In the twilight she sat on the dais in the great reception hall, Mutnodjme beside her, their ministers and servants grouped around the small, flower-laden tables below. Tiye had commanded a room full of light, and hundreds of torches and lamps leaped gold in the draughts that blew between the tall
columns. A procession of tray-bearing slaves came and went from the food tasters to the gilded table, and the stewards bent from time to time to fill the wine cups. Between the dais and the floor of the hall the musicians set up a wall of clamor that screened the women’s conversation from the other diners, and dancers swayed between the tables. Tiye tried to eat, but the very sight of the rich food sickened her, and in the end she sat drinking and watching Mutnodjme demolish every course presented. Between mouthfuls her niece cast blank glances at Prince Smenkhara, eating at the foot of the dais with Beketaten, and Tiye smiled inwardly in spite of the turmoil in her mind. Mutnodjme was not as politically neutral as she pretended to be. Either that, or the situation at Akhetaten was so grave as to make everyone there a budding oracle. When the food had been consumed and such entertainment as Tiye had been able to gather had begun, she beckoned Mutnodjme closer.

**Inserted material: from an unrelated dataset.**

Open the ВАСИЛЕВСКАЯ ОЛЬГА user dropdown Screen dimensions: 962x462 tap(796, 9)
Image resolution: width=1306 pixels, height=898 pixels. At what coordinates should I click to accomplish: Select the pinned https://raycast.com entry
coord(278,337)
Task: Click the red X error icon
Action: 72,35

“Did Horemheb or your father send you to me with that abominable thing?”
Mutnodjme signaled, and a servant lifted the low table away. Sighing with satisfaction, she leaned back on her cushions. “I had forgotten how tasty beef can be when a god is not peering over one’s shoulder disapprovingly. We are not forbidden meat at court, but Pharaoh will not touch it, of course. In answer to your question, Goddess. I came of my own accord. Ay and Horemheb approved, though. They need your help. They could not tell you in dispatches, and indeed, one can scarcely speak of such things there are so many spies in the city, people who work for themselves in the hope of dropping gossip in Pharaoh’s ear and gaining favors. My cousin is easily swayed by ideas clothed in the adoring language of Aten worship.”
Mutnodjme’s every word pierced Tiye’s heart, and for a moment she hated her brother, Horemheb, all the sycophants trying to worm their way into a simple man’s affections when their own hearts were cold. Mutnodjme’s indifferent honesty was infinitely preferable. “Then tell me now what it is the great fanbearer and the mighty commander want me to do.”